BufferedReader (Java 2 Platform SE 5.0)


----------



## lurzi (27. Sep 2011)

in der api habe ich auch nachgeschaut, aber mir war und ist immer noch nicht klar wie ich jetzt ZB nur die dritte zeile auslese! es gibt ja schließlich keinen parameter in der methode, mit dem man die zeile angeben kann. readLine() liest doch demnach immer nur die erste zeile, oder nicht?


----------



## SlaterB (27. Sep 2011)

Gestellte Aufgabe A: Gib den Forumsauszug zu BufferedReader beginnend bei "## lurzi (27." und endend bei "SlaterB (27. Sep 2011)" wieder und ersetze darin "parameter" durch "Argument".
Der Text und die Auflistung sind voneinander getrennt.

Auflistung:
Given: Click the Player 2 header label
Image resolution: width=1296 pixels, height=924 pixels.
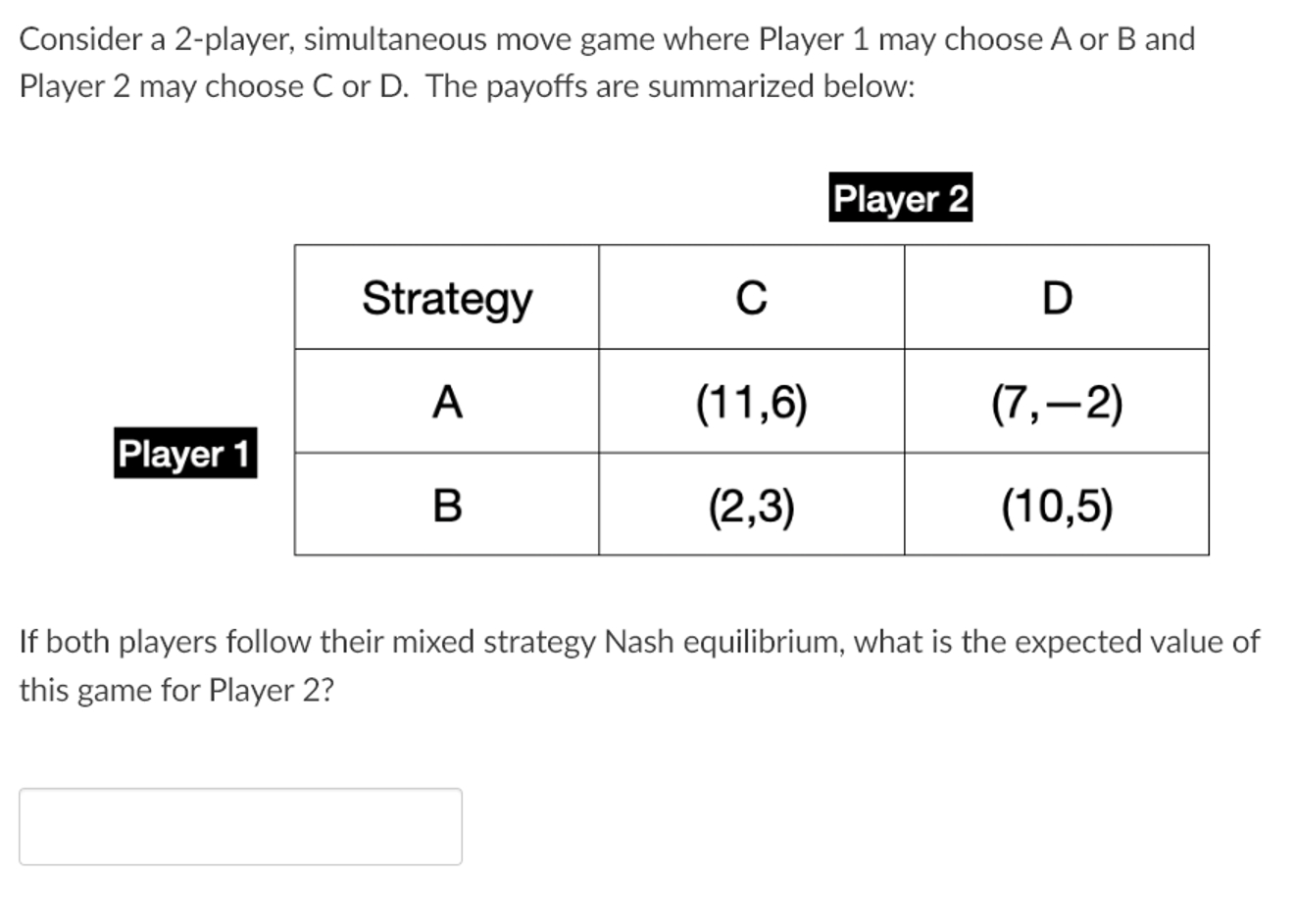Looking at the screenshot, I should (899, 199).
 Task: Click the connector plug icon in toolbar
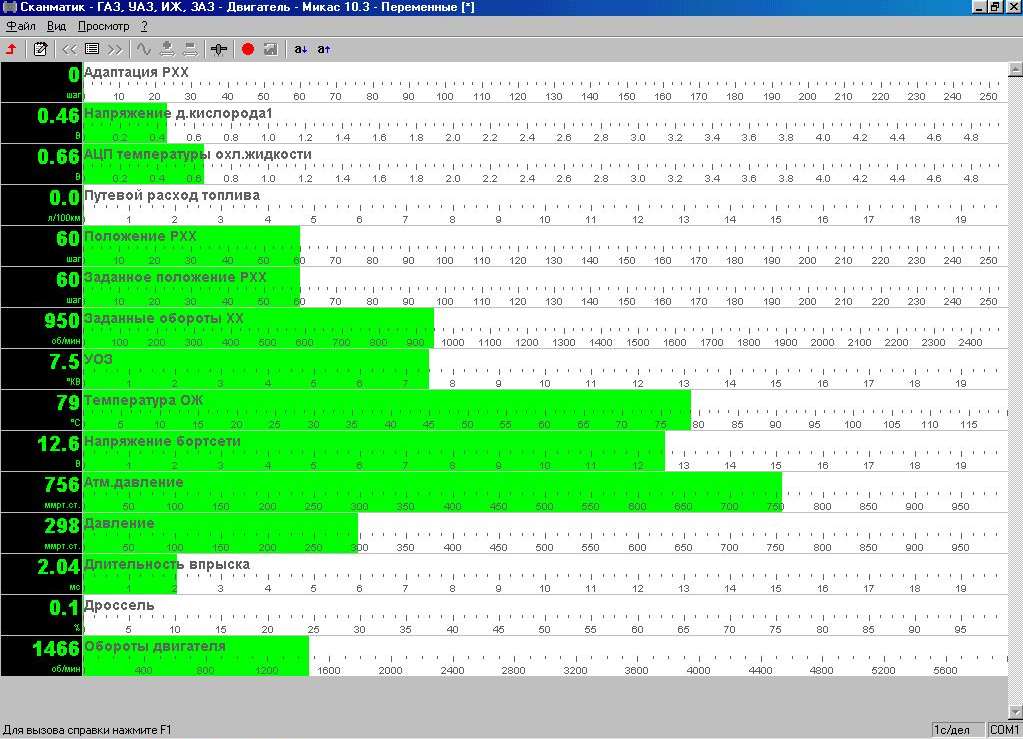coord(219,48)
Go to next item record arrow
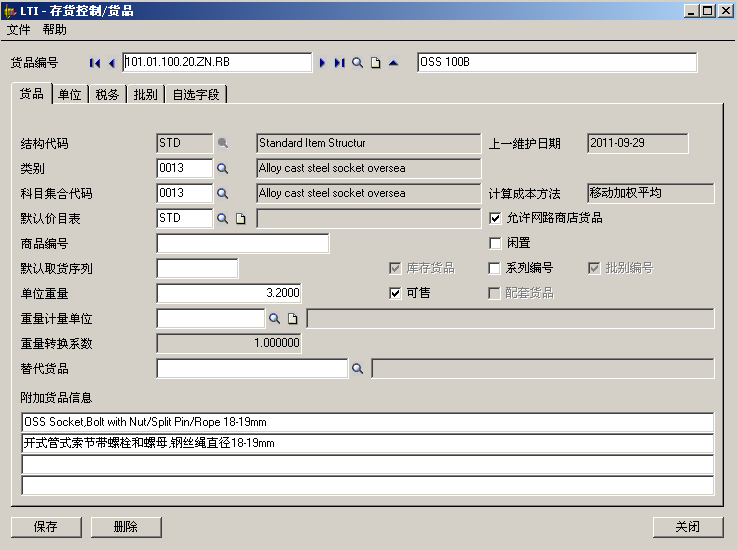 323,63
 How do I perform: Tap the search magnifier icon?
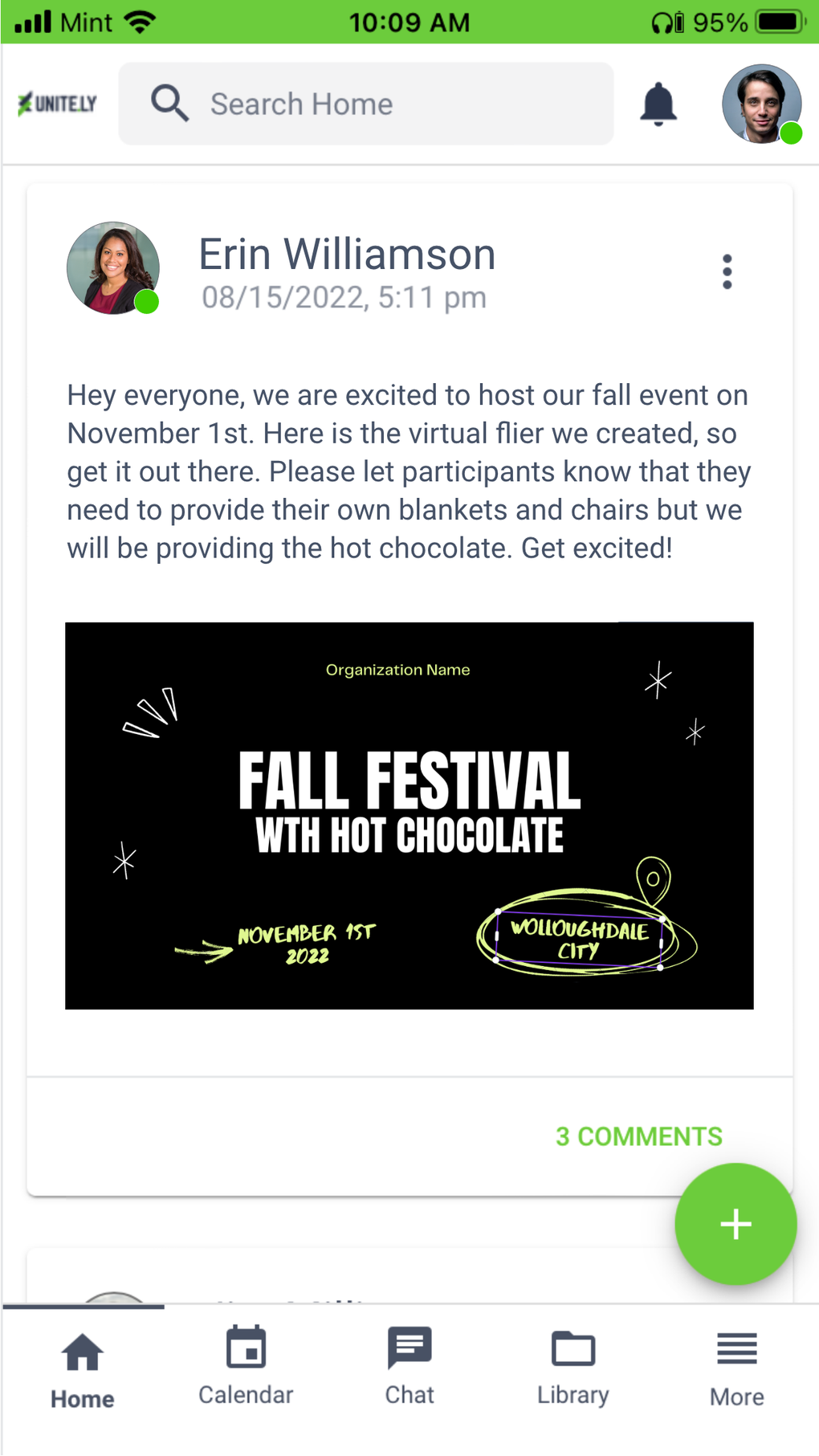169,104
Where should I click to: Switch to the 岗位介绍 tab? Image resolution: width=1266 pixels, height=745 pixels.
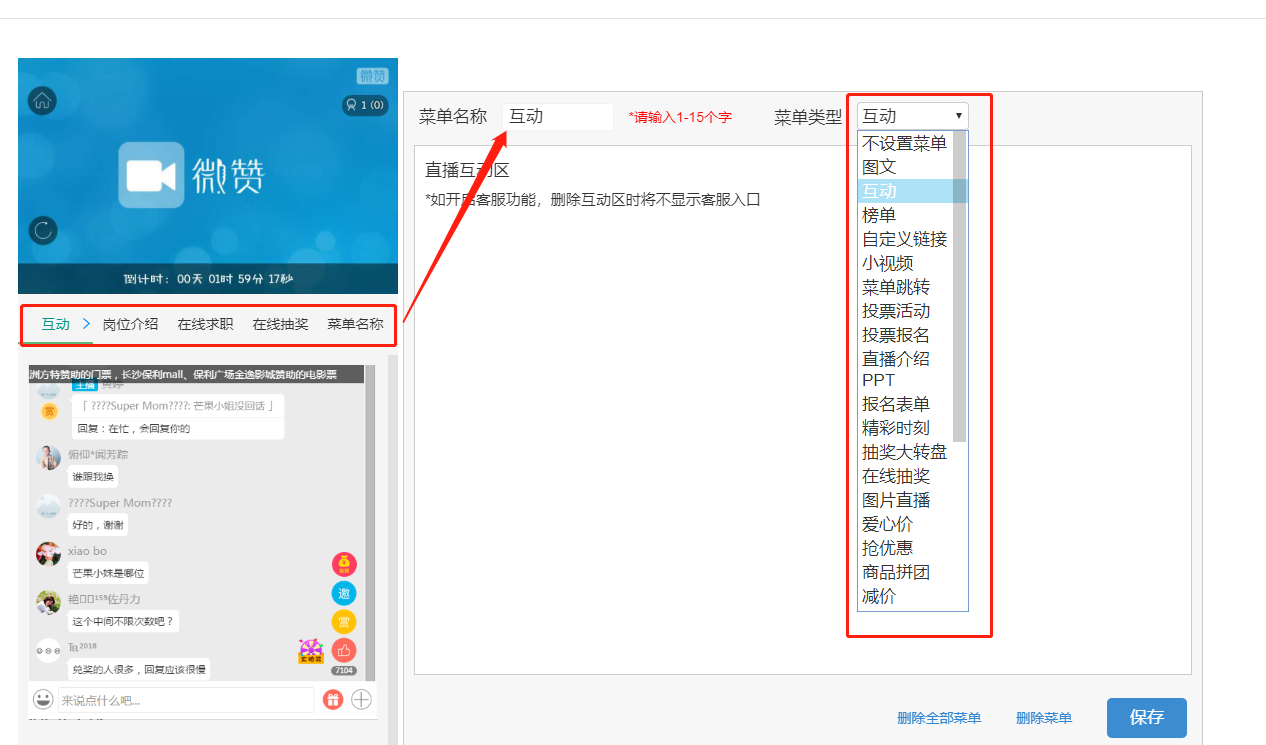(x=130, y=324)
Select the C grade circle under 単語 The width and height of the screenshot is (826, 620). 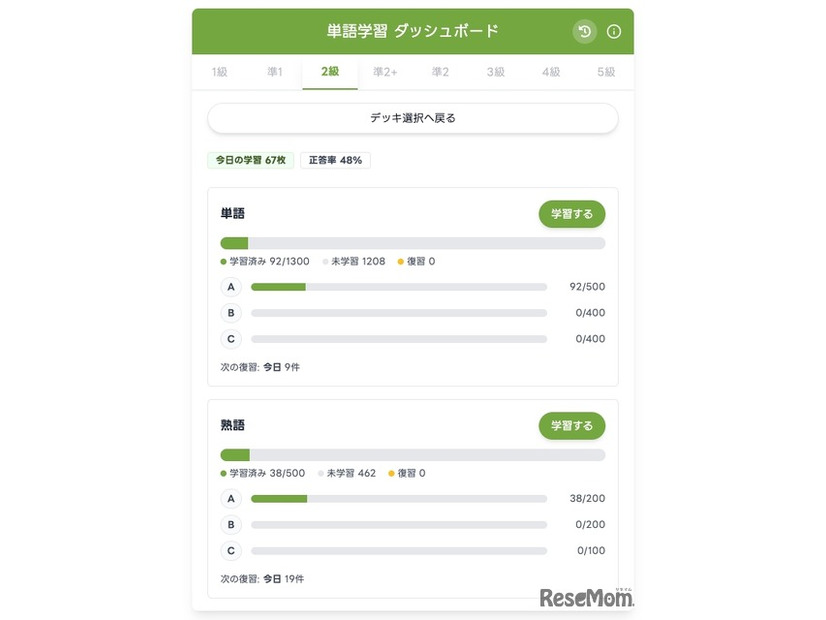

Gestellte Aufgabe B: Schreibe die gesamte Auflistung Zeile für Zeile unverändert ab. Die Bilder lässt du dabei weg.

Richtige Ausgabe A:
## lurzi (27. Sep 2011)

in der api habe ich auch nachgeschaut, aber mir war und ist immer noch nicht klar wie ich jetzt ZB nur die dritte zeile auslese! es gibt ja schließlich keinen Argument in der methode, mit dem man die zeile angeben kann. readLine() liest doch demnach immer nur die erste zeile, oder nicht?


----------



## SlaterB (27. Sep 2011)

Richtige Ausgabe B:
Given: Click the Player 2 header label
Image resolution: width=1296 pixels, height=924 pixels.
Looking at the screenshot, I should (899, 199).
 Task: Click the connector plug icon in toolbar
coord(219,48)
Go to next item record arrow
 323,63
 How do I perform: Tap the search magnifier icon?
169,104
Where should I click to: Switch to the 岗位介绍 tab? Image resolution: width=1266 pixels, height=745 pixels.
(x=130, y=324)
Select the C grade circle under 単語 The width and height of the screenshot is (826, 620). 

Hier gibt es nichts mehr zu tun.